• _Description of the task_:
Return each line of the records below that contains the word "Титова".

======== Listed records

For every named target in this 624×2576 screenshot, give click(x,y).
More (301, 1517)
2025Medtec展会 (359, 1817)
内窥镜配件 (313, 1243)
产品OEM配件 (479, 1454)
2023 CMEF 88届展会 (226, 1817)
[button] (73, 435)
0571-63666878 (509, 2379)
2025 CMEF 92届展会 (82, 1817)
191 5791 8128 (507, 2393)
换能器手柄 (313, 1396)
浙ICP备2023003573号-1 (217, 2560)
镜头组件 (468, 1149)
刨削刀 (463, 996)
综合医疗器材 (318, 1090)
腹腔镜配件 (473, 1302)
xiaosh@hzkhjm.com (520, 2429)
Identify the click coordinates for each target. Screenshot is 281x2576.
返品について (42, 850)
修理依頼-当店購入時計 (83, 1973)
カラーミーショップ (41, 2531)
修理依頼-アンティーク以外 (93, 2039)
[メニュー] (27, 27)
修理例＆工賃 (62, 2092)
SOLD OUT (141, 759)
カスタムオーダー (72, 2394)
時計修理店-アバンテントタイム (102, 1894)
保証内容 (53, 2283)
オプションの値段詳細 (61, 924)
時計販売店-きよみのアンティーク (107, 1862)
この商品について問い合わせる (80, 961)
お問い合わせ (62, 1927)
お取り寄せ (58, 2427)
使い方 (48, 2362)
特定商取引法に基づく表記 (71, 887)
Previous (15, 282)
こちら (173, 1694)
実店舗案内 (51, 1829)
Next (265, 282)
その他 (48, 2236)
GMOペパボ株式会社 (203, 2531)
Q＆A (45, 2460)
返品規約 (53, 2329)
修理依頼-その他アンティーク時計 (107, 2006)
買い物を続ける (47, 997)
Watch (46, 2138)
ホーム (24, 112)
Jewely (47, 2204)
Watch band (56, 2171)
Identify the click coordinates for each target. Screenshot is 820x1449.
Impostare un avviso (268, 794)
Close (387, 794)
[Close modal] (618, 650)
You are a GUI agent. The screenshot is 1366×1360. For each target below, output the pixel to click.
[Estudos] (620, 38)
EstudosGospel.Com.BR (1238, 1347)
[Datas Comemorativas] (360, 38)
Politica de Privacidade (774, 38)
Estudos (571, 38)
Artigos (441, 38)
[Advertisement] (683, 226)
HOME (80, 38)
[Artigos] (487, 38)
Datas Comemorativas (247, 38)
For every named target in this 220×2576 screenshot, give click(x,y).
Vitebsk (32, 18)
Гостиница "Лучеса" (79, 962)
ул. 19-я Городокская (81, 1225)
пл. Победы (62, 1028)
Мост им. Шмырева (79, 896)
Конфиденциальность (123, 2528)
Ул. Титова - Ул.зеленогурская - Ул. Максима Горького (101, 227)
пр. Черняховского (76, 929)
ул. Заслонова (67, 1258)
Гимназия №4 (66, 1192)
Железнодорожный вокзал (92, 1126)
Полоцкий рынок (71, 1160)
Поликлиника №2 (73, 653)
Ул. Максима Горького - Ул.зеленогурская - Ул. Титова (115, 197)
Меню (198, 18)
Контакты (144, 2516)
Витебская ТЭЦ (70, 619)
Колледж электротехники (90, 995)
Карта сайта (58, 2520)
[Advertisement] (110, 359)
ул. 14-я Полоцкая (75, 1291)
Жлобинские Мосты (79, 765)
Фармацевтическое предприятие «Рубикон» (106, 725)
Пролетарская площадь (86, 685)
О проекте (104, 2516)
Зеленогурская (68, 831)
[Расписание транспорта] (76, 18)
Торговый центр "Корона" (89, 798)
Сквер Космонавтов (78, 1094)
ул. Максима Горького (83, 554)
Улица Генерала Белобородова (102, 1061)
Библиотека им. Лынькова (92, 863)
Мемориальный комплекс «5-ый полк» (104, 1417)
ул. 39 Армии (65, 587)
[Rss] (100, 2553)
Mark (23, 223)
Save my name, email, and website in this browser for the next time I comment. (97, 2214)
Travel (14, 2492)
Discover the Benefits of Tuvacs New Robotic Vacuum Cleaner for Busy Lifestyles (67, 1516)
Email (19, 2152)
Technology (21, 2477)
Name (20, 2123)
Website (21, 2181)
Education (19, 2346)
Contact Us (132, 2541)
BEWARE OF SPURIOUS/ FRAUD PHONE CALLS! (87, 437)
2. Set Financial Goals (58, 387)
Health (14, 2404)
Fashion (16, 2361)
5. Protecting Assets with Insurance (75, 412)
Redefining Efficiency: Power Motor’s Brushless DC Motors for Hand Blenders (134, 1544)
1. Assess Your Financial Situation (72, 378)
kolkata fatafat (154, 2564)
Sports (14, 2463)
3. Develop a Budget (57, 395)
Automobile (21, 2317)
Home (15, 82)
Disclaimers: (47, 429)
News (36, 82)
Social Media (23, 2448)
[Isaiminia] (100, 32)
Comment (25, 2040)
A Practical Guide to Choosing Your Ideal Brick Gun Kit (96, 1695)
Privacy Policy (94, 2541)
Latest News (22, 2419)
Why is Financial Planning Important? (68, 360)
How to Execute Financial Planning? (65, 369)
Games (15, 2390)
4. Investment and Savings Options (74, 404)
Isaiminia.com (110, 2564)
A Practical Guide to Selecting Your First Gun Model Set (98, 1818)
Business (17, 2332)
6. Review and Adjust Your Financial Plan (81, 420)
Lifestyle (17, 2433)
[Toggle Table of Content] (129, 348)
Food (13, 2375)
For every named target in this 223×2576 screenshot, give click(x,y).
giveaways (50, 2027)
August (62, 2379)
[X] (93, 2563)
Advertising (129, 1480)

================

• _Solution_:
Ул. Титова - Ул.зеленогурская - Ул. Максима Горького (101, 227)
Ул. Максима Горького - Ул.зеленогурская - Ул. Титова (115, 197)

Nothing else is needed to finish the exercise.